[[ Extracted data, beginning ]]

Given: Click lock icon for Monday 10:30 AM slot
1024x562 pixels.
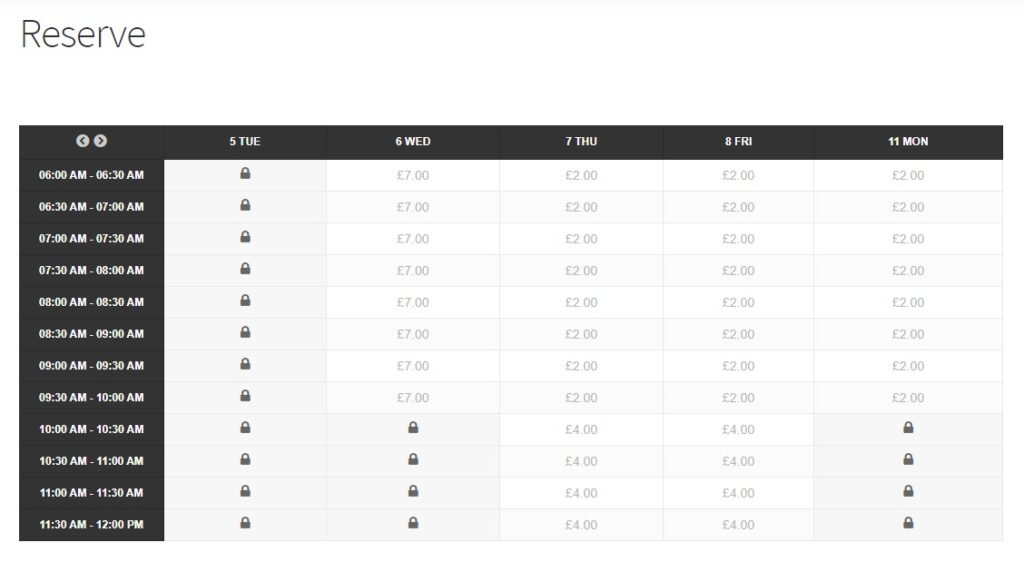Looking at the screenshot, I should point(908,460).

[[ Extracted data, end ]]
[[ Extracted data, beginning ]]

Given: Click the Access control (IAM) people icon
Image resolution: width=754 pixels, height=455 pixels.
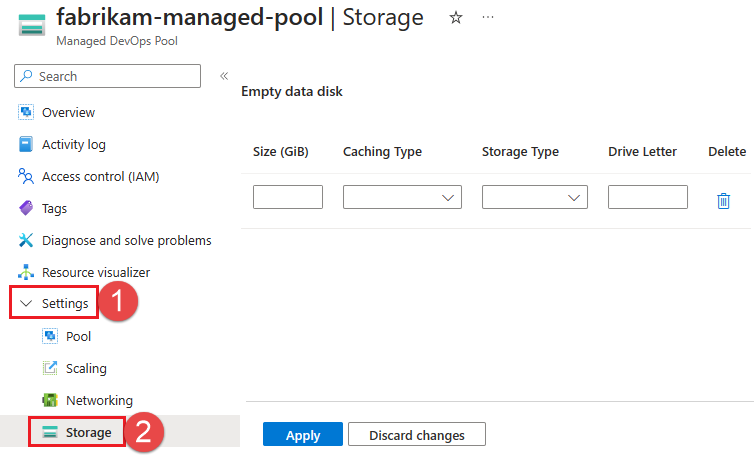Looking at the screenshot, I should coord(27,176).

[[ Extracted data, end ]]

• [Your task]
Above are the records. Copy every line in them holding "Click".

• [Written solution]
Given: Click lock icon for Monday 10:30 AM slot
Given: Click the Access control (IAM) people icon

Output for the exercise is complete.